The task: In the cubing race thread below, what prize does the contest winner receive, and by what method?

Page excerpt:
-- Begin --

# Race to Sub-20 (Must average above 30 to start)



## cubernya (May 15, 2011)

*Race to Sub-25 (Must average above 30 at start to get reward)*

MOD NOTE : If you can change the thread title to my post title it would be great

Alright, this is kind of like brackets (well not kind of, it is!)

This will last just a few weeks, until the final winner is declared.

The first 16 people to post will be entered into the competition (please post an A3o5 with it) - every week the number of people will be cut in half (thus making it a true race )

After the number is narrowed down to the final 4 people, I will require video proof of your A3o5 (do it as many times as you wish and send in your best) to ensure that the reward doesn't go to a liar 

However, there is one problem that I've found. The number of people gets cut in half each week, but it doesn't guarantee that the final person will be sub 25. This will be ensured by placing guidelines for each round. If neither of the two people competing against each other make the guidelines, then neither makes the next round (thus giving the person that would compete against them a bi)

Also, people will be matched up (in the beginning) via their A3o5, with highest time being against lowest, similar to a tournament.

I will now be posting whether I am online viewing the topic (and refreshing the page) to answer questions, or if I am not. There are 3 statuses, in, out, and in-out. In is when I am fully there, out is when I am not, and in-out is when I'm doing other things, but still refreshing every few minutes.
Status : Out

The winner of this contest will receive $2.50 USD via PayPal (hence why I need video proof)


Good luck, and good cubing!

(The brackets are posted below)


----------



## cubernya (May 15, 2011)

Also, forgot to mention this but I will be competing in this (although most likely to get knocked out after first round)
My A3o5 is roughly 1 minute (too lazy to time right now )


----------



## uberCuber (May 15, 2011)

this is not going to work.


----------



## Jostle (May 15, 2011)

It's not.. Can't people just join the already existing "race" and have fun instead?

Also: YEAH 2.50 USD


----------



## NaeosPsy (May 15, 2011)

Jostle said:


> It's not.. Can't people just join the already existing "race" and have fun instead?
> 
> Also: YEAH 2.50 USD


 
Some people would kill for that.


----------



## cubernya (May 15, 2011)

The $2.50 USD is just something to motivate people to join...and you can be in this and another race at the same time

Also, explain why it's not going to work if you think it's not


----------



## amostay2004 (May 15, 2011)

So this is a race of how fast you can do rehearsed solves?


----------



## 3x3 (May 15, 2011)

Im in this... Sounds like a good idea.

I average like 39-41 ish


----------



## cubernya (May 15, 2011)

No, at the end you have to provide video proof (I look at videos carefully to know if it's practiced)

Not to mention that you have use a timer with a scrambler (if you don't follow the scrambler I will know)


----------



## fugiyoshi (May 15, 2011)

I want to join! Right now I'm averaging around 38 seconds. This will motivate me to practice more for sure! 
Will I need to post videos on youtube or is there another way?


----------



## cubernya (May 15, 2011)

-- End --

[Item coordinate data]
-- Begin --

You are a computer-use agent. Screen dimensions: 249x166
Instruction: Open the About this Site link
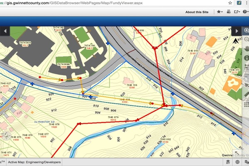coord(197,12)
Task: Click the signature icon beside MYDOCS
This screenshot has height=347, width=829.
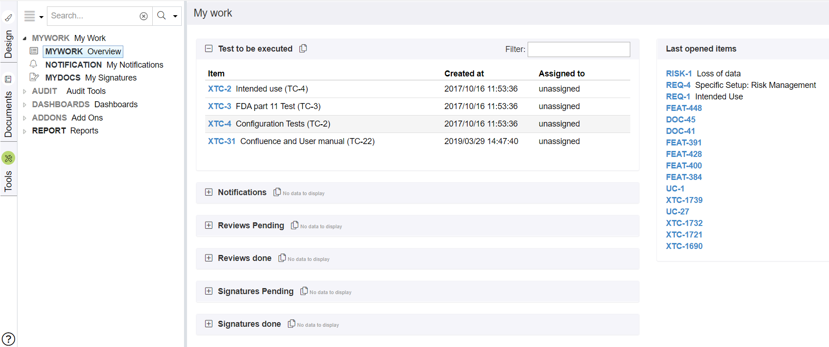Action: point(34,77)
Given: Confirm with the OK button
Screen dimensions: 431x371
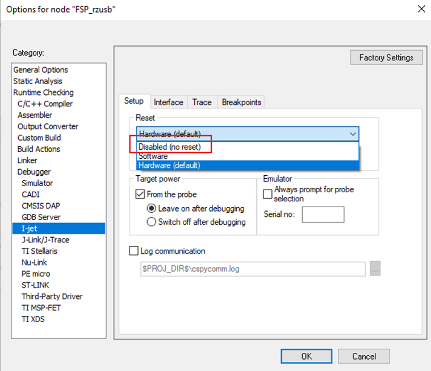Looking at the screenshot, I should [x=306, y=356].
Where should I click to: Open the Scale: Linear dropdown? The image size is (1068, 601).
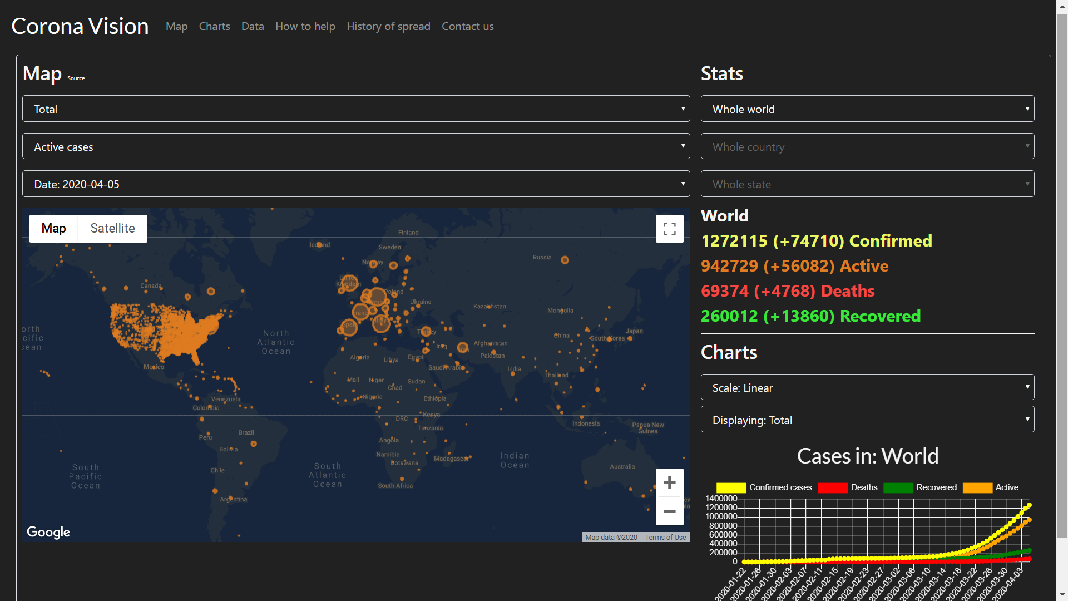[x=867, y=387]
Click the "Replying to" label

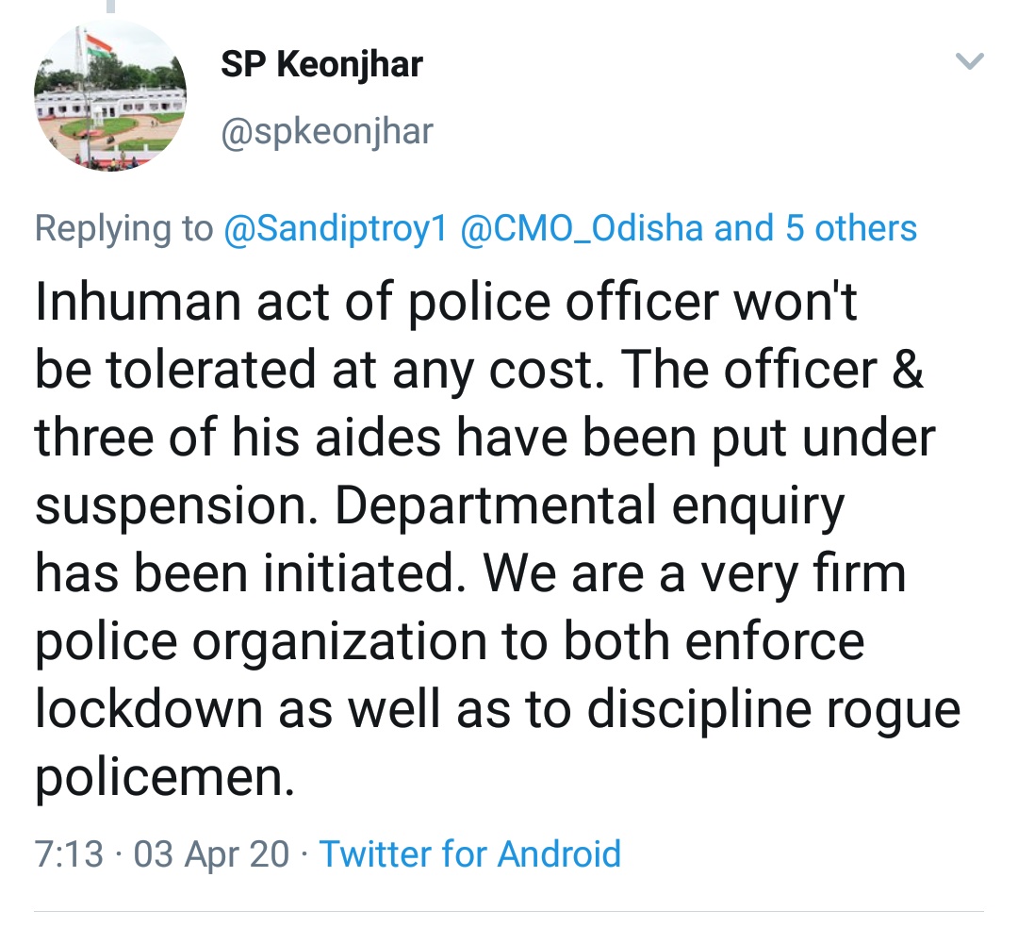(x=124, y=228)
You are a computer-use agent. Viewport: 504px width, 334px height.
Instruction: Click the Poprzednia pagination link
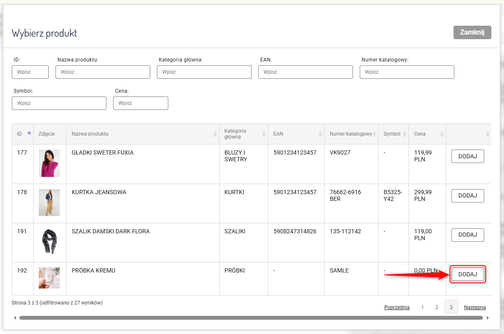tap(397, 307)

-- End --

Result of the exercise: $2.50 USD via PayPal.